2.2.2. Nichtanwendung auf Fluggäste, die kostenlos oder zu einem reduzierten Tarife reisen, der für die Öffentlichkeit nicht unmittelbar oder mittelbar verfügbar ist

Gemäß Art. 3 Absatz 3 gilt die Verordnung nicht für Fluggäste, die kostenlos oder zu einem reduzierten Tarif reisen, der für die Öffentlichkeit nicht unmittelbar oder mittelbar verfügbar ist. Unter diese Bestimmung fallen Sondertarife, die die Luftunternehmen ihrem Personal anbieten. Gemäß Art. 3 Absatz 3 gilt die Verordnung hingegen für Fluggäste, die mit Flugscheinen reisen, die als Prämie im Rahmen eines Kundenbindungsprogramm oder anderer Werbeprogramme ausgegeben wurden.

(…)“

39. Im Ergebnis bleibt damit festzuhalten, dass im Hinblick auf den streitgegenständlichen Flug die Regelungen der VO (EG) 261/2004 keine Anwendung finden, so dass die Klage bezüglich der Hauptforderung und damit auch der geltend gemachten Nebenforderungen (Zinsen und vorgerichtliche Rechtsanwaltskosten) abzuweisen ist.

40. Jedoch ist nicht zu verkennen, dass – soweit ersichtlich und wie auch die Beklagte ausgeführt hat – die streitentscheidenden Fragen (nämlich: unter welchen Voraussetzungen eine Reise zu einem reduzierten Tarif vorliegt, der für die Öffentlichkeit nicht unmittelbar oder mittelbar verfügbar ist, und was unter Kundenbindungsprogramm zu verstehen ist) nicht abschließend gerichtlich geklärt sind und auch in der Literatur nicht einheitlich beantwortet werden (vgl. Schmid, NJW 2015, 513 ff.).
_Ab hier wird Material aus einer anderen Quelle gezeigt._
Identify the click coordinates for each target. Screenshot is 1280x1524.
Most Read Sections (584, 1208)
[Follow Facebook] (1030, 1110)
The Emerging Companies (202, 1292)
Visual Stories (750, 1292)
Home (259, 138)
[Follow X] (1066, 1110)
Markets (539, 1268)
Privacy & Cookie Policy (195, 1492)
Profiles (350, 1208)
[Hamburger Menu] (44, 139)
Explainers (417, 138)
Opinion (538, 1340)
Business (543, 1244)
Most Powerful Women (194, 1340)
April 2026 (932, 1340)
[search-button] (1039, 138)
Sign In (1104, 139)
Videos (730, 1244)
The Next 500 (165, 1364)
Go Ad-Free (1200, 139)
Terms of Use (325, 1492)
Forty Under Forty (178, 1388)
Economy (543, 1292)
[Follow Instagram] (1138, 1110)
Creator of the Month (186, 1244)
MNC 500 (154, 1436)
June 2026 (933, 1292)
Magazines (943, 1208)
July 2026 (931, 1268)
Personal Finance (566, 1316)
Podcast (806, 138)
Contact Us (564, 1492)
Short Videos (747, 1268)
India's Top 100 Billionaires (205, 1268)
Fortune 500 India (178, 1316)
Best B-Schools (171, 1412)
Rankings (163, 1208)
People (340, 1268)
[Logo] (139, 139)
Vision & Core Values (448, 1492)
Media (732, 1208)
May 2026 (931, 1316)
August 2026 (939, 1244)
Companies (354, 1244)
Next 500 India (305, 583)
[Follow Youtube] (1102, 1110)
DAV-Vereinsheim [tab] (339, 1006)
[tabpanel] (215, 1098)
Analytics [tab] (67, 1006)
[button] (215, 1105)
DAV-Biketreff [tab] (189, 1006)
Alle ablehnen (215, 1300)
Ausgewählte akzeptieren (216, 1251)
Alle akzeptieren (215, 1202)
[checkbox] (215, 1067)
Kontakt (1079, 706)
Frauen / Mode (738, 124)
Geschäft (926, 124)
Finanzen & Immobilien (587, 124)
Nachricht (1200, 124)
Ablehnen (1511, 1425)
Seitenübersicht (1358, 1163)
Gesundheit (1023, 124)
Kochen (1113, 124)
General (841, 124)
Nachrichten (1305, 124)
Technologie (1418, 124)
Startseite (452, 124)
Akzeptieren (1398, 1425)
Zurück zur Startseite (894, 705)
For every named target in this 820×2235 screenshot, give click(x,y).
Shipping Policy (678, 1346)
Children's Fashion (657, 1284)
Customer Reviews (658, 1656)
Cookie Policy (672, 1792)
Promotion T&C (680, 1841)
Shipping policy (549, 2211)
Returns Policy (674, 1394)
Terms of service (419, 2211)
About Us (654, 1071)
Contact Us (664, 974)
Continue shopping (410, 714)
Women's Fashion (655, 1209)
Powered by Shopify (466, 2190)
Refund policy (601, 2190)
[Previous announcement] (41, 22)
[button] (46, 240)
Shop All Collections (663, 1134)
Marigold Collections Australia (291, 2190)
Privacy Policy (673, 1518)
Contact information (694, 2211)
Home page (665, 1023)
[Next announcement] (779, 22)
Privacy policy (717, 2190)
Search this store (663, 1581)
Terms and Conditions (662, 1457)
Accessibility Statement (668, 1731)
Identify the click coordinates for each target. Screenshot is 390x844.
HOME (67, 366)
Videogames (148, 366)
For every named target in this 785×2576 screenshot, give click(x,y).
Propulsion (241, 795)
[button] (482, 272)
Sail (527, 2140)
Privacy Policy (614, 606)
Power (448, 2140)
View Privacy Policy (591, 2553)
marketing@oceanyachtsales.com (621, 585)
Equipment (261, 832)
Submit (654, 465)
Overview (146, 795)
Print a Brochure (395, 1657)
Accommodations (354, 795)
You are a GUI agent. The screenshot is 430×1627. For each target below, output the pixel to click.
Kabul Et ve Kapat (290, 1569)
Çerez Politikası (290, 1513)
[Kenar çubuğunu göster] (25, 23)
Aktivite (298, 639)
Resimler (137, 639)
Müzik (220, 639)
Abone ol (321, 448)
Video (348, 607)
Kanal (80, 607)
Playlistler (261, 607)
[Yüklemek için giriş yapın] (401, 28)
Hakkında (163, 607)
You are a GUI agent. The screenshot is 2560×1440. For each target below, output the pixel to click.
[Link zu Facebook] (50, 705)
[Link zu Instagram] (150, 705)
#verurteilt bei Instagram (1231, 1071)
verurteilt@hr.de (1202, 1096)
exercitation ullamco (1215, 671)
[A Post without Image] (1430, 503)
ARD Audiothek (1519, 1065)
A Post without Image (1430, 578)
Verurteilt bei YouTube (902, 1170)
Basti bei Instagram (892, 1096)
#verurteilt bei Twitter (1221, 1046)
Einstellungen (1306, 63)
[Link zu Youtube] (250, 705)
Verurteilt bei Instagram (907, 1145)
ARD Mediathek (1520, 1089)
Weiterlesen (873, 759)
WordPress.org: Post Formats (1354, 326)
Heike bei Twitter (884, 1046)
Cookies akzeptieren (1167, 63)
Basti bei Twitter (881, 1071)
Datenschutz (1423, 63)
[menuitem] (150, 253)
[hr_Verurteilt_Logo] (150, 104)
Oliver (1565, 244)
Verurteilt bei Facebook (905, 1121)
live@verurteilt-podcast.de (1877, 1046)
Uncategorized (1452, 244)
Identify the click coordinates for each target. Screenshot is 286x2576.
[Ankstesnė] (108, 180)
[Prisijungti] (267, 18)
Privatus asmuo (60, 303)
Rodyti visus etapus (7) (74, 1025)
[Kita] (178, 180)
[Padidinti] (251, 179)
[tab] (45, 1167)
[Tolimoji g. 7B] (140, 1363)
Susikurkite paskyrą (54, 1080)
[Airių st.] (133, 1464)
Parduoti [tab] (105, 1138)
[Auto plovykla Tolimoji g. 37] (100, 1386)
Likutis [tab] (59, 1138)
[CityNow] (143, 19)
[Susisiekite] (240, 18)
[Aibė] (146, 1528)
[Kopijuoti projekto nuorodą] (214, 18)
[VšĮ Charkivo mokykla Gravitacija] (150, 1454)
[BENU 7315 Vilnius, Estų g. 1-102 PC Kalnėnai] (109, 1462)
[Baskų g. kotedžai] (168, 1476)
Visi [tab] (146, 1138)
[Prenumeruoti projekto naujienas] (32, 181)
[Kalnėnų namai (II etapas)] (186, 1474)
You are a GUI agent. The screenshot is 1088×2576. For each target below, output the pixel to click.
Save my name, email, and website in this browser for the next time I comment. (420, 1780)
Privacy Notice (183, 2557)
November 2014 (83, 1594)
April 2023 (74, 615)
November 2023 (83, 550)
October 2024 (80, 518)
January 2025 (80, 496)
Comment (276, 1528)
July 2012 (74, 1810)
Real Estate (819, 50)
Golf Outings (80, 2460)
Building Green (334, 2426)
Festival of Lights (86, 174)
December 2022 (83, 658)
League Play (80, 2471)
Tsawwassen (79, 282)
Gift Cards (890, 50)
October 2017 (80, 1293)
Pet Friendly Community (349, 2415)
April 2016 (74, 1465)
Da darüber hinaus zwischen den Parteien rund 100 Verfahren mit genau derselben rechtlichen Problematik offen sind, ist eine endgültige Klärung wünschenswert, weshalb eine Berufung nach § 511 Abs. 4 ZPO zugelassen wird.

41. Die Kostenentscheidung folgt aus den §§ 91 Abs. 1, 269 Abs. 3 S. 2 ZPO, die Entscheidung über die vorläufige Vollstreckbarkeit des Urteils findet ihre Rechtsgrundlage in den §§ 708 Nr. 1, 711, 709 S. 2 ZPO.